Component: General → Networking: Cache
It's a null deref on this line: mAuthProvider->CheckForSuperfluousAuth() in nsHttpChannel::ProcessResponse. Is it reasonable for mAuthProvider to be null there?
Component: Networking: Cache → Networking: HTTP
Flags: needinfo?(honzab.moz)
Thanks for the report. This means that the nsHttpChannel object is processing a secondary network request. That is not supposed to happen, nsHttpChannel is constructed to process only one request during it's lifetime, so this is a bug.
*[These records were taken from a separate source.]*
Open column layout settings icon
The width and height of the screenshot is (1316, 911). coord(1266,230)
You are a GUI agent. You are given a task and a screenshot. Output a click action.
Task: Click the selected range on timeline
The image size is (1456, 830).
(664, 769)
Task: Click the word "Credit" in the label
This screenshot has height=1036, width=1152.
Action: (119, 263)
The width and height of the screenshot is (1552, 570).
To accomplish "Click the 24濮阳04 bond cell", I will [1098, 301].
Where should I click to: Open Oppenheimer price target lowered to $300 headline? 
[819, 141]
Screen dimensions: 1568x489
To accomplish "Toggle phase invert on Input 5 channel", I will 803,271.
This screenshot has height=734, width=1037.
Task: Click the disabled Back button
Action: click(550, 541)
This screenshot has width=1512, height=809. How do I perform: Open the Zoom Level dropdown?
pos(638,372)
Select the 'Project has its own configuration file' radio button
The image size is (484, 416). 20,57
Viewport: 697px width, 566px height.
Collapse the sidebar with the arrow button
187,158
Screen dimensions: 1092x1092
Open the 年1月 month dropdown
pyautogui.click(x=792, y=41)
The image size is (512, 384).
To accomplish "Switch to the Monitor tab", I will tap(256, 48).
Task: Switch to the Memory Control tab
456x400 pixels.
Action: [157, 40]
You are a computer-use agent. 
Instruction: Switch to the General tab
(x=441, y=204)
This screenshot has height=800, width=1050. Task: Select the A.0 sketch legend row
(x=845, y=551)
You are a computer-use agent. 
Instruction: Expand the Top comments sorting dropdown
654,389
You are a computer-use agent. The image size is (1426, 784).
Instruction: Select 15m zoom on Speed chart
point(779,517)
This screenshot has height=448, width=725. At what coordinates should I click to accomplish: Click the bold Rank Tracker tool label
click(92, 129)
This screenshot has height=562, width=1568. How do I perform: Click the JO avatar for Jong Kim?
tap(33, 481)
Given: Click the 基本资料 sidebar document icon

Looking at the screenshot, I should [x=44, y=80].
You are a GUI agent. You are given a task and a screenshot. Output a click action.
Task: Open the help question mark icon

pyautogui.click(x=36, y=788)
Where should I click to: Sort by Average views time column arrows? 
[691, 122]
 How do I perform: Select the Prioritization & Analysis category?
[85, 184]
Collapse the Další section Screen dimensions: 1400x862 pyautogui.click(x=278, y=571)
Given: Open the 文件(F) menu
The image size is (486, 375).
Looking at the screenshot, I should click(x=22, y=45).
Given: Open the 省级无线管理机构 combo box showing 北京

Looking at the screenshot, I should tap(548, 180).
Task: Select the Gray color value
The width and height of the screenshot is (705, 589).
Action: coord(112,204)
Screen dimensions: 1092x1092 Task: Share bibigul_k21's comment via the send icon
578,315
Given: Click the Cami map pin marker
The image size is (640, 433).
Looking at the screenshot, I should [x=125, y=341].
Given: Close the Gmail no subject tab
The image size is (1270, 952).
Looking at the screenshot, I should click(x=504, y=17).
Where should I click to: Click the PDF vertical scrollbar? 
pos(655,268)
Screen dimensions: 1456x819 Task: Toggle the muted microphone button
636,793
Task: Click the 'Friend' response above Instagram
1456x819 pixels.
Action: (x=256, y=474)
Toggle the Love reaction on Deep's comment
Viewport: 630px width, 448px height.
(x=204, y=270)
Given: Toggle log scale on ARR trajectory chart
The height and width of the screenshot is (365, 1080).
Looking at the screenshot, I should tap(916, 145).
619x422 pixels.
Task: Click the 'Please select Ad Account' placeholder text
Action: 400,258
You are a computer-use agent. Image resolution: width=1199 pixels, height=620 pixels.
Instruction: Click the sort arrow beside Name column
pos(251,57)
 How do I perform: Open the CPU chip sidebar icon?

I will try to reproduce.
Assignee: nobody → honzab.moz
Blocks: cache2enable
Status: UNCONFIRMED → NEW
Ever confirmed: true
Flags: needinfo?(honzab.moz)
Crash Signature: [@ mozilla::net::nsHttpChannel::ProcessResponse()]
Summary: crashing on opening multiple MozillaWiki pages → crash in mozilla::net::nsHttpChannel::ProcessResponse(), mAuthProvider null, on opening multiple MozillaWiki pages
Summary: crash in mozilla::net::nsHttpChannel::ProcessResponse(), mAuthProvider null, on opening multiple MozillaWiki pages → HTTP cache v2: crash in mozilla::net::nsHttpChannel::ProcessResponse(), mAuthProvider null, on opening multiple MozillaWiki pages
just hit this too. not reducible for me.
For me, if you bookmark these 4 links in one folder, and then right click->"open all in tabs" , i get this crash. ( Maybe try to reproduce with a shitty, ~120KB/s net connection ? ) https://wiki.mozilla.org/Firefox/Meeting https://wiki.mozilla.org/WeeklyUpdates https://wiki.mozilla.org/Firefox/Planning https://wiki.mozilla.org/Platform
This is currently the top volume crasher on Nightly (Fx30), It's on all platforms and occurring with x86 and amd64
OS: Windows 7 → All
Hardware: x86_64 → All
Keywords: crash, topcrash
The crash volume on here is very high. Can we either disable cachev2 or fix this crash today for tomorrow's nightly?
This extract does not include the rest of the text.